◆ **Kutipan Teks**:

- - - - -

Kamis, 23 Juni 2011

Boleh, Kok, Anak Tidur Larut Malam


A salkan kualitas tidurnya terpenuhi, tak masalah. Hanya saja, keseringan tidur larut malam bisa menganggu perkembangannya. Jadi, sebaiknya memang tak dibiasakan tidur larut malam.

Sering, kan, kita mengeluh si kecil baru bisa tidur larut malam. Bahkan, acara TV sudah habis pun matanya masih membulat. Segala usaha sudah kita lakukan, seperti memberinya minum susu, membuatnya capek dengan melakukan suatu aktivitas, membacakan buku cerita, dan sebagainya. Hasilnya, tetap saja ia tak bisa tidur.

Jangan dulu langsung menuduh si kecil punya penyakit insomnia (sulit tidur), lo. Soalnya, banyak sekali faktor yang mempengaruhi anak selalu tidur larut malam. Antara lain, faktor biologis (sakit), psikologis (stres dan kecemasan), lingkungan (orang tua yang selalu tidur malam atau selalu membangunkan anaknya di waktu malam kala anak sedang tidur hanya untuk melepas rasa kangen orang tua), atau karena memang si kecil punya pola tidur tertentu (lain dari biasanya).

Selain, bisa juga disebabkan kelainan/gangguan yang diderita anak seperti autis dan hiperaktif, atau karena anak telah mengkonsumsi obat yang menyebabkannya sulit tidur.

Jadi, benar-benar bukan lantaran penyakit insomnia, ya, Bu-Pak. Seperti dijelaskan dokter spesialis anak konsultan pada SubBagian Neurologi Anak FKUI RSUPN CM, dr. Dwi P. Widodo, Sp.A(K), MMed., "Insomnia merupakan gangguan terhadap kualitas tidur. Sedangkan anak yang selalu tidur larut malam hanya waktu tidurnya saja yang tak umum, sementara dari segi kualitas tetap tak masalah."

LIMA TAHAPAN TIDUR

Lebih jauh dijelaskan Dwi, tiap orang tak terkecuali anak- di saat tidurnya harus memenuhi 5 tahapan tidur. Bila tidak, berarti ia mengalami gangguan tidur.

Tahap ke-1: sewaktu siap untuk tidur, kita terbaring rileks, tonus otot mulai menurun tapi mata masih terbuka. Gelombang listrik pada otak memperlihatkan gelombang alfa dengan penurunan voltase.

Tahap ke-2: bila timbul sekelompok gelombang berfrekuensi 14-18 siklus per detik (gelombang tidur/sleep spindle). Tahap ini terdeteksi bila mata mulai berhenti bergerak, tapi tonus otot masih terpelihara. Di tahap ini kita masih akan terbangun oleh suara-suara berisik.

- - - - -

◆ **Isi Kumpulan Data**:
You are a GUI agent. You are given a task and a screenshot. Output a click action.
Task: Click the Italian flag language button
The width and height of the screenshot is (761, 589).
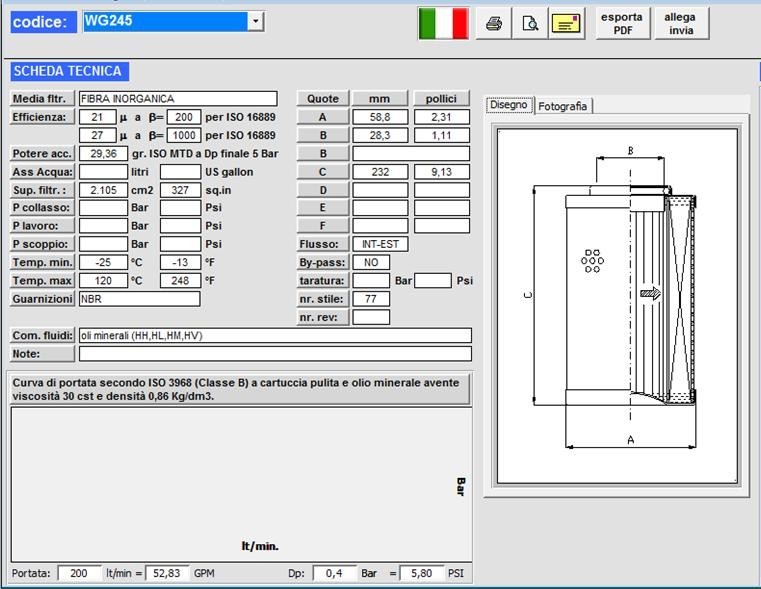coord(443,23)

- - - - -

◆ **Tugas yang Diminta**:
A. Menurut teks tentang anak tidur larut malam, apa pengertian insomnia yang dijelaskan dr. Dwi P. Widodo?
B. Tulis ulang bagian teks tentang anak tidur larut malam mulai dari "A salkan kualitas" sampai "dibiasakan tidur larut malam.", dan ganti "perkembangannya" dengan "pertumbuhannya".

◆ **Jawaban per Tugas**:
A. Insomnia merupakan gangguan terhadap kualitas tidur.

B.
A salkan kualitas tidurnya terpenuhi, tak masalah. Hanya saja, keseringan tidur larut malam bisa menganggu pertumbuhannya. Jadi, sebaiknya memang tak dibiasakan tidur larut malam.